Through the ‘Back to Basics’ approach we are striving to get closer to the envisioned government plan, the National Development Plan (NDP) which seeks to professionalise the SAPS and demilitarise it. We are providing for safety using an integrated approach and enhanced commitment in participation of society in safety programmes.  The demilitarisation of the police service according to the NDP should return policing to the ideals of the Constitution and in line with the recommendations of the NDP.

Distinguished guests, our Republic was founded on peace and reconciliation. However, currently there is an upsurge in violent incidents, which require urgent additional interventions from the SAPS. It is anticipated that this climate of protest will not decline in the foreseeable future, due to the current climate of dissatisfaction with service delivery and other contributory factors.  

Over the years, the POP Units have played an important role in demonstrating their capacity and ability to retain peace and stability in times of violent protests. With, at times, minimal resources, the POP Units have been able to live up to its constitutional obligations of maintaining peace and order in our communities.  

Public Order Policing continues to ensure the maintenance of public safety firstly by ensuring public order during public gatherings and demonstrations.

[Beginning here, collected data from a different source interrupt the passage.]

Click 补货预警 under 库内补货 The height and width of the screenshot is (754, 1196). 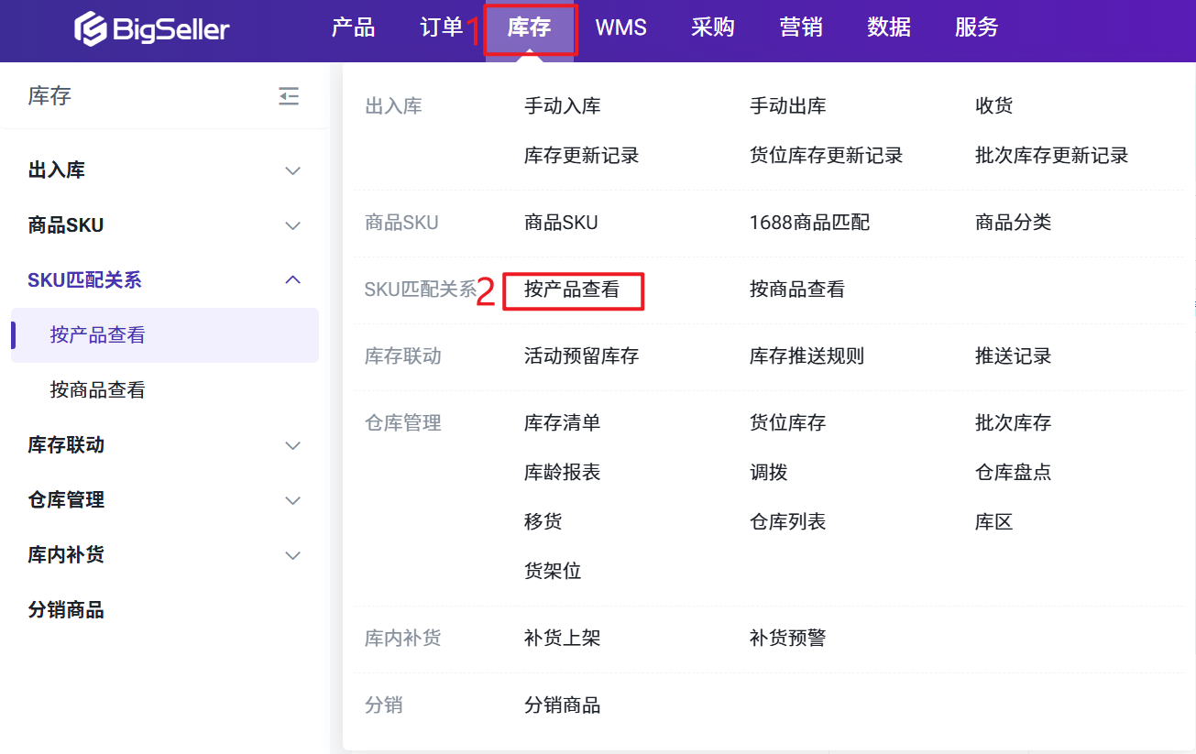787,639
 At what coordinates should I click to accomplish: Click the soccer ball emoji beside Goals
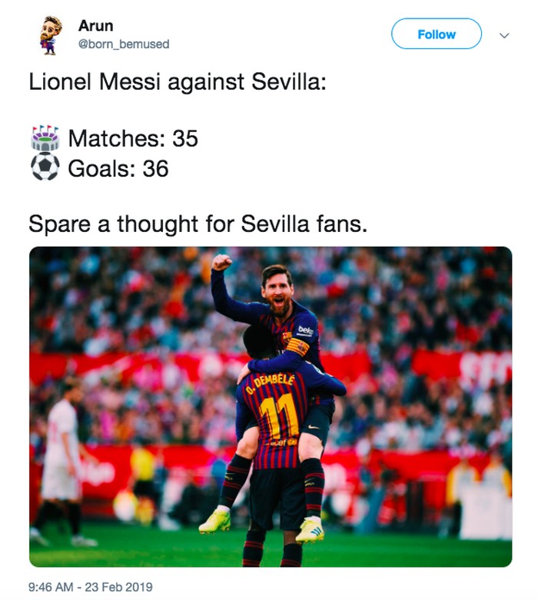pyautogui.click(x=45, y=168)
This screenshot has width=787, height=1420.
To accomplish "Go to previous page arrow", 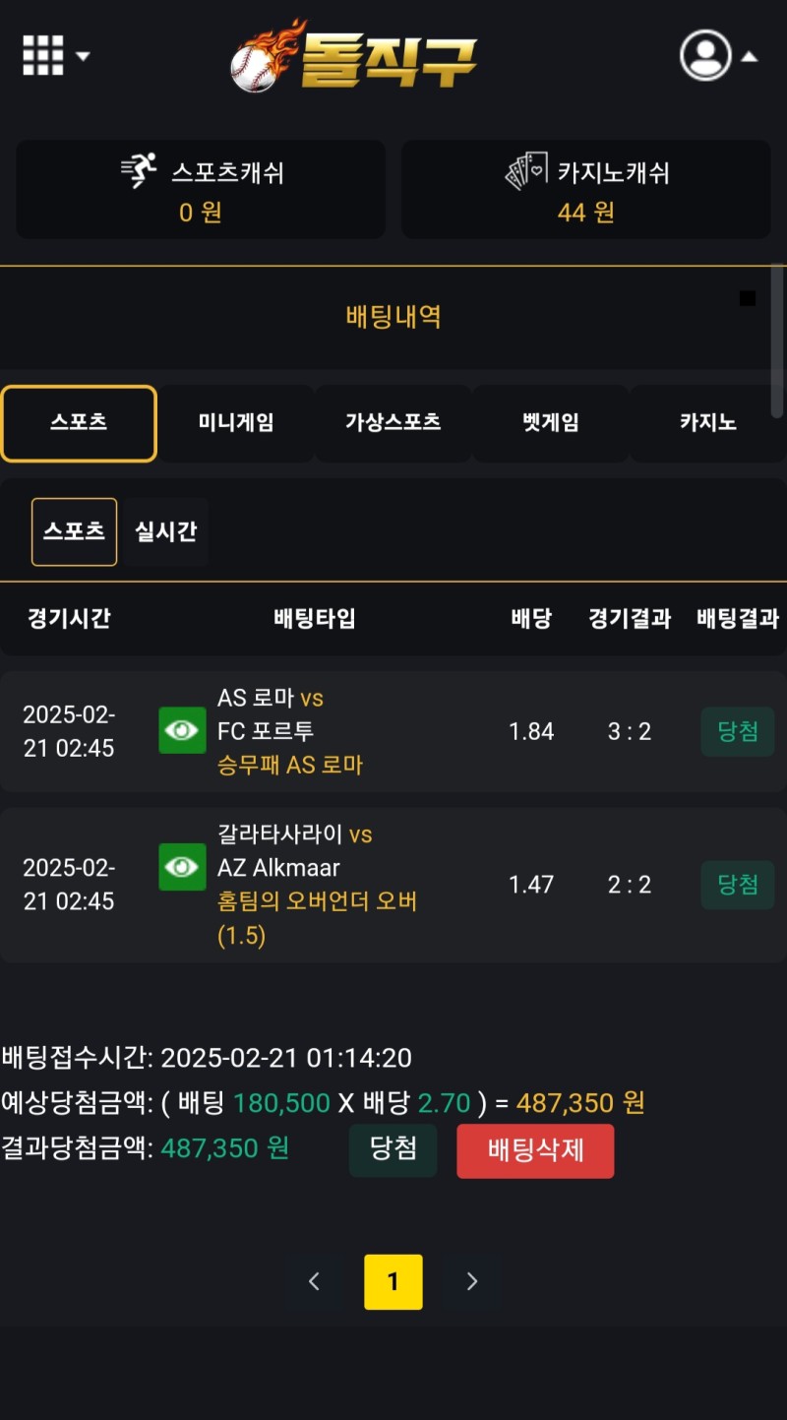I will 315,1281.
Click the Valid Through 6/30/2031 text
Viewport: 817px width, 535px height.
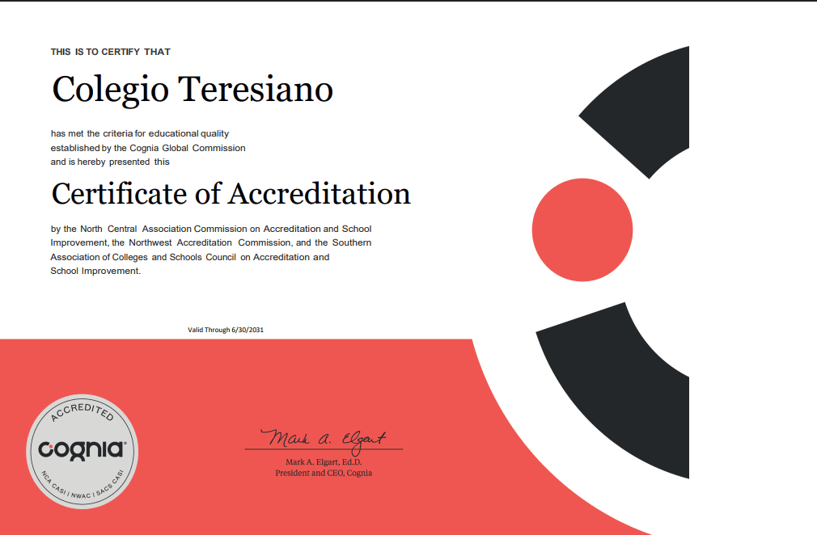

Ladies and gentlemen, the enhancement of the existing POP Units through additional capacity, the re-establishment of the previous POP Units which were closed during various restructuring processes, and the establishment of new POP Units, will ensure equal distribution of human and other resources. On average, each POP Unit will serve four clusters and 22 police stations.

This will enhance the POP Units’ reaction time. Less time and money will be spent on travelling and accommodation, since the units will be closer to the hotspot areas. There are currently 27 official, provincial POP Units and one POP Reserve Unit. With the implementation of the strategic plan, the POP capacity will increase to 50 provincial POP Units and four POP Reserve Units.

This capacitation process is, in part, our acknowledgement and response to the Farlam Commission of Enquiry’s recommendations, which we regard as very important. We have strengthened our intelligence, legal and detective resources to support the POP operations, such as optimising facilities management for the POP Units and enhancing the integration of our systems.

Violence, looting and stealing are unfortunately often part of the protest actions because people incorrectly think that, as they are part of a large group, they will not be identified. We are saying to you today that we have the technology to identify the unlawful protest leaders and participants. Through enhanced technology systems, we are able to identify them and we will seize the stolen goods and arrest perpetrators. We will not allow this country to degenerate into lawlessness.

I sincerely hope that every member who serves behind the POP badge, will understand the profound symbolism of the badge. There is a fine line, the so-called thin blue line, between stability and anarchy, which the POP Units protect. They will forever hold the line, protecting the vulnerable.  Therefore, the retention of peace and stability by exercising maximum restraint should always be foremost in our minds when we conduct our duties.

No organisation understands the dangers in our society like the SAPS, therefore the SAPS stays true to its calling and remains resolute to maintain law and order by restoring peace and stability in the communities experiencing protests.

With all the dangers we face, we will not stand on the sideline and watch our communities under siege. By handing over 88 vehicles and 35 cameras to our POP Units today, we are saying that we are committed to all South Africans and we will fulfil our mission of a safe and secure South Africa for all.